Can I editorialize now? Or are we in church and I’m supposed to be silently reverent? Baby beavers do NOT utter “beguiling squeaks and gurgles”. Baby humans do that. Ben could only have written that sentence because he never in his life heard the wonderful sound that baby beavers make, which is sad.

But we in Martinez know full well they whine. Naa naaa naaaa. That’s the only honest way to describe it. There is zero gurgling involved.

At this point in our conversation, Perryman decided her story required a visual aid. “Jon!” she hollered toward the interior of the house. “Bring the scrapbook! Oh, and could we have more coffee? Some waitress you are.” A moment later, Jon, a genial fellow who wore a worth a dam tank top and his hair in a silver ponytail, emerged with a swollen scrapbook, its pages bursting with the paper trail of Perryman’s campaign.
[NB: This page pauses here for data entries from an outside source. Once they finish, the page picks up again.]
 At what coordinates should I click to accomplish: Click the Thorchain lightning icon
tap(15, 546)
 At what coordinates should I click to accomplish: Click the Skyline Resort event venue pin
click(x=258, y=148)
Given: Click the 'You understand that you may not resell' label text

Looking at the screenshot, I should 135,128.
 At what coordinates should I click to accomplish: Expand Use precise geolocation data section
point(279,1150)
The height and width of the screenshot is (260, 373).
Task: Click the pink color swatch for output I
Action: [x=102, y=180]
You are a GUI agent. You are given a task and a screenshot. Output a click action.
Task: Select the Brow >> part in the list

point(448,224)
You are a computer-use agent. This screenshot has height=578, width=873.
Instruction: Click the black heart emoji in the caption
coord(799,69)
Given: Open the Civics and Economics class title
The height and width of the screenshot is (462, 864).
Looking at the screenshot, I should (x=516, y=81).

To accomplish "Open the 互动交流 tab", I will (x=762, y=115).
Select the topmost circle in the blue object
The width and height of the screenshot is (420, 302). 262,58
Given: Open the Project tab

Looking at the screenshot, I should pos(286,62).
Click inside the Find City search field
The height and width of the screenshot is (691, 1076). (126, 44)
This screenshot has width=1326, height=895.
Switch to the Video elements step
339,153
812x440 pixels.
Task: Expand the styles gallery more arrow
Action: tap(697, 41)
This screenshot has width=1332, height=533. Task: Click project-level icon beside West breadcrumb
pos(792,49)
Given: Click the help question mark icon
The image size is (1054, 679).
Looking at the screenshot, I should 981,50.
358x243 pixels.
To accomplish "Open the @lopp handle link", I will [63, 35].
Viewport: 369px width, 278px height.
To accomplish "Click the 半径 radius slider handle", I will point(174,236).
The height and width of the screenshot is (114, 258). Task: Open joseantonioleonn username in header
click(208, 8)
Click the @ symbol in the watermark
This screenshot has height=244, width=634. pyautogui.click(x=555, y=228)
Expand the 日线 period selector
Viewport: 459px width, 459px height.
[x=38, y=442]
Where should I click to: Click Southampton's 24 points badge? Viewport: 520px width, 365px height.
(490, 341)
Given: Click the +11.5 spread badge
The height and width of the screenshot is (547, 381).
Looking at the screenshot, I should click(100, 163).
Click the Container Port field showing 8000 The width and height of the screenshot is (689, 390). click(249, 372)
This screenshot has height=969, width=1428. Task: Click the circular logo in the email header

I leafed through the documentary evidence of her struggle: pre-stamped, pro-beaver postcards she’d handed out to pedestrians on the bridge; articles she’d written for the Martinez News-Gazette; lyrics to a Blue Oyster Cult parody song (“City don’t kill the beavers”). The San Francisco Chronicle and Los Angeles Times covered the quirky controversy. The city announced that the California Department of Fish and Wildlife would live-trap the animals and relocate them to tribal land, assuming this would mollify the beaver freaks. The freaks were not mollified. Schoolchildren stood on the bridge and chanted “Leave her, leave her, save Ms. Beaver!” Even the city’s Wikipedia page became a hotbed of dispute, a battleground between editors praising Martinez’s beavers and anonymous trolls castigating them.

Martinez already possessed something of a split personality: Its two most famous landmarks are the former residence of John Muir and a foreboding Shell Oil refinery. The beaver brouhaha only deepened divisions. “It was a Hatfield and McCoy scenario — either you were totally for beavers or totally against them,” Mark Ross, the city council’s lone pro-beaver member, told me. Some of the community’s wealthiest and most powerful pillars were vehemently opposed.

During one confrontation, a well-heeled businessman cursed in Ross’s face, their noses so close they practically touched. “I was thinking, This seventy-year-old guy is about to hit me!” Ross recalled. “Do I hit back against a senior citizen or not?”

At last, the worn-down city agreed to hold a public meeting. On November 7, 2007, two hundred people packed into a high school auditorium. Eleven police officers had been summoned to mind the restless crowd. The first person who stepped to the mike demanded the city remove the beavers. The next 49 demanded they stay. Tim Platt called the beavers the best thing to happen to downtown Martinez in years. Katherine Myskowski and Linda Aguirre said they were tourist attractions. Sheri-ann Hasenfus claimed they’d brought the city together. Charles Martin suggested the high school change its mascot from bulldog to beaver. The mayor read a comment card from a nine-year-old girl named Natalie who feared for the beavers’ future.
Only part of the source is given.